Forse è questo il compito di una generazione che non consegnerà complessivamente una
condizione di vita materiale quantitativamente superiore alla propria ai propri figli. Forse è
il caso che si impegni a formulare e fare esperienza già da ora di percorsi di vita
qualitativamente diversi. Anche questa potrebbe essere una buona eredità da lasciare.
Fosse anche per riconoscenza con le generazioni che ci hanno preceduto abbiamo il
dovere di provarci.
Concludendo torniamo quindi da dove abbiamo cominciato, con la speranza di aver
portato qualche elemento utile alla coscienza comune su questi temi. Per osare sono
necessari pazienza , coraggio e credo anche un po’ di ironia e di autoironia. Come ci
suggerisce questa breve storiella finale.
“Tre saggi decisero di intraprendere un viaggio poiché anche se nel loro paese erano
considerati sapienti, erano abbastanza umili da sperare che viaggiare avrebbe aperto le
loro menti. Avevano appena attraversato il confine di un paese limitrofo, quando videro da
lontano un grattacielo. Si chiesero che cosa mai potesse essere un oggetto tanto enorme.
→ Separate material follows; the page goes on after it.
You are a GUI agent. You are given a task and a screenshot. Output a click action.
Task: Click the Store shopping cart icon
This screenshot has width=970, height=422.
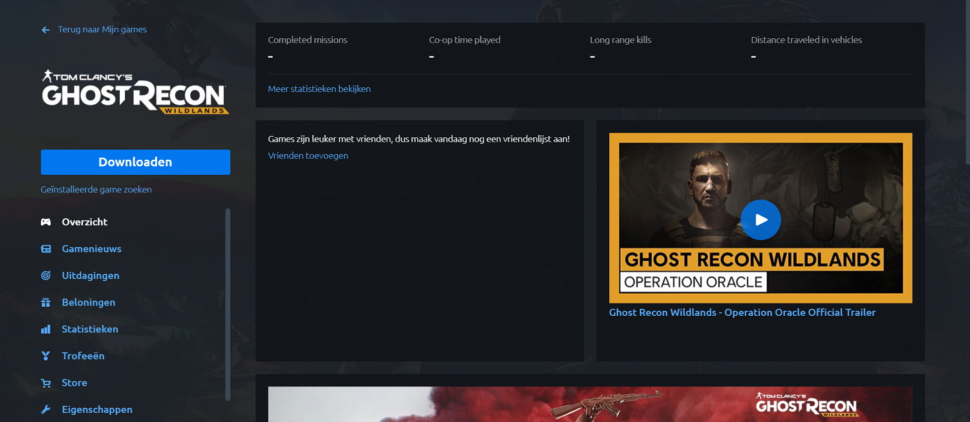tap(46, 383)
La soluzione più ovvia sarebbe stata quella di andare a vedere di persona, ma ciò avrebbe
potuto essere pericoloso: se fosse scoppiato appena si fossero avvicinati? In ogni caso
era più saggio stabilire prima di cosa si trattava. Furono avanzate, esaminate e confutate,
in base all’esperienza passata di ognuno di essi, numerose teorie. Alla fine fu stabilito,
sempre sulla scorta delle loro conoscenze precedenti che erano assai vaste, che l’oggetto
in questione, qualsiasi cosa rappresentasse, non poteva essere stato collocato lì se non
da un gigante. Da tutto ciò trassero la conclusione che sarebbe stato più prudente stare
alla larga da quel paese. Così ritornarono in patria con un elemento nuovo da aggiungere
al loro corredo di esperienze.”3
3 Tratto da “La preghiera della Rana” di Anthony de Mello. Ed Paoline.